How to Decide What Mix Is Right for You

The right financing combination depends on your financing goals, financial needs, business model, and operational priorities. You’ll need a completely different financing approach if you’re looking to improve short-term liquidity and stabilize operations, versus investing in a quick and long-term expansion.

Here’s a simple framework to guide your thinking:

  1. Define your purpose. What exactly do you need the money for?
  2. Assess your timeline. When will you need the funds, and when do you expect a return on your investment?
  3. Evaluate risk tolerance. Are you more comfortable with variable or fixed payments?
  4. Review your financials. What loan structure will work with your current revenue and obligations?

Based on your evaluation of your needs and financial pairings that work well together, you can develop a financing strategy that matches your capacity to manage multiple funding sources and empowers you to move forward with confidence.

Common Pitfalls to Avoid

Combining financing options does require careful planning. Each loan product adds a new set of terms, repayment schedules, and obligations. It’s essential to understand how these interact to avoid overextending yourself.

Watch for financing combinations that are too similar. If multiple loans require the same assets to secure your funding, you could run into collateral conflicts. Or, if all your payments are due on the same day of the month, you may not have the cash flow to cover operating expenses. Doubling up on products with the same term lengths, repayment schedules, or collateral can hurt your financing strategy.

You need to understand the cost of each loan before combining them. Convert all borrowing costs into an Annual Percentage Rate (APR) so you can add the different fees and interests into a cohesive plan. Ideally, choose financing products and lenders with very few fees and penalties. Those costs can add up quickly when you use more than one loan.

The borrowing cost also affects your credit score. You can harm your score with multiple hard inquiries or by increasing your debt-to-income ratio. Research your loans thoroughly before allowing a hard credit check, and limit the amount of financing you take on in proportion to your revenue.

Choosing the right funding mix and avoiding overlapping liabilities can be a daunting task. That’s where working with an experienced business loan broker or financial advisor can help you map out a clear structure.

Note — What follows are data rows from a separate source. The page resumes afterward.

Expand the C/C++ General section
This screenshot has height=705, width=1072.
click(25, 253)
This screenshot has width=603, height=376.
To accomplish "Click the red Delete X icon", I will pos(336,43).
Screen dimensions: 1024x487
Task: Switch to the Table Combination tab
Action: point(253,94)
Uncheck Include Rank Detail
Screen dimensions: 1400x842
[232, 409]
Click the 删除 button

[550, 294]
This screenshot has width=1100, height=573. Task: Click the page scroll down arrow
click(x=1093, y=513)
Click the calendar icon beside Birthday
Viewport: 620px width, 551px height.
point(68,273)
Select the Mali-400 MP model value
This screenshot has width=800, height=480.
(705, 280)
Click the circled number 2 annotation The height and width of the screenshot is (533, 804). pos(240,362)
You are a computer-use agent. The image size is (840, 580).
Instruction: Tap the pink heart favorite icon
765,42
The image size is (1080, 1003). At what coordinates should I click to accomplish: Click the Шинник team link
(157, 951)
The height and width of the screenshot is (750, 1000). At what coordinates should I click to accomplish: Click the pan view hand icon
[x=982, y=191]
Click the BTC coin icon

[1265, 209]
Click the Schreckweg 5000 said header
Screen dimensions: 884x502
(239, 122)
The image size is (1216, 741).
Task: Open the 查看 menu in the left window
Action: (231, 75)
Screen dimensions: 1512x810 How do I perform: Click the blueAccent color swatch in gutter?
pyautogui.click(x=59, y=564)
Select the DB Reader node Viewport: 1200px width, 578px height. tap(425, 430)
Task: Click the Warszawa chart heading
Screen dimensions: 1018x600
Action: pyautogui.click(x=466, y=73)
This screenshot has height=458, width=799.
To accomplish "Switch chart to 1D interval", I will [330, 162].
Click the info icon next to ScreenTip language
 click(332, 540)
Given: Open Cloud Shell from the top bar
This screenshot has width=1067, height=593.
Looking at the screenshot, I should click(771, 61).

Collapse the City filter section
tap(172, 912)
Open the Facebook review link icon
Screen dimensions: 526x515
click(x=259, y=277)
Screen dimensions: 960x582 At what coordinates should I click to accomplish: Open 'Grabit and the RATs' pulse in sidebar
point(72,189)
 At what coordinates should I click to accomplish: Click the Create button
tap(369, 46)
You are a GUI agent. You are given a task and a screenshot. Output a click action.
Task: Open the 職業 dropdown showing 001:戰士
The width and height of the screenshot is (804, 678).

The Role of a Business Loan Broker

A business lending broker works with a network of lenders to help you craft a customer financing package that fits your business model and long-term vision. They have the connections and experience to avoid the common pitfalls of combining loan products.

They’ll also help you:

  • Compare loan providers
  • Access exclusive funding sources
  • Negotiate competitive rates and terms
  • Understand how different funding types interact
  • Manage the application process and documentation
  • Tailor terms to your revenue cycle
  • Work with lenders on your behalf during the life of the loan

A broker streamlines the process and keeps your best interest front and center. They are a valuable connection for owners who need to save time and money while crafting a personalized financing strategy.

Yes, When Carefully Planned

You can meet complex and evolving business needs by combining financing options. Layering solutions designed for different functions is like twisting strings together to make a thick strand of rope. It’s a more flexible and resilient financial foundation for your business.

Just be sure to evaluate each decision carefully. Consider working with an expert lending broker to avoid common challenges and craft a high-quality financial plan. With a carefully crafted strategy and a customized financing mix, you’ll be able to seize opportunities and navigate challenges better than ever before.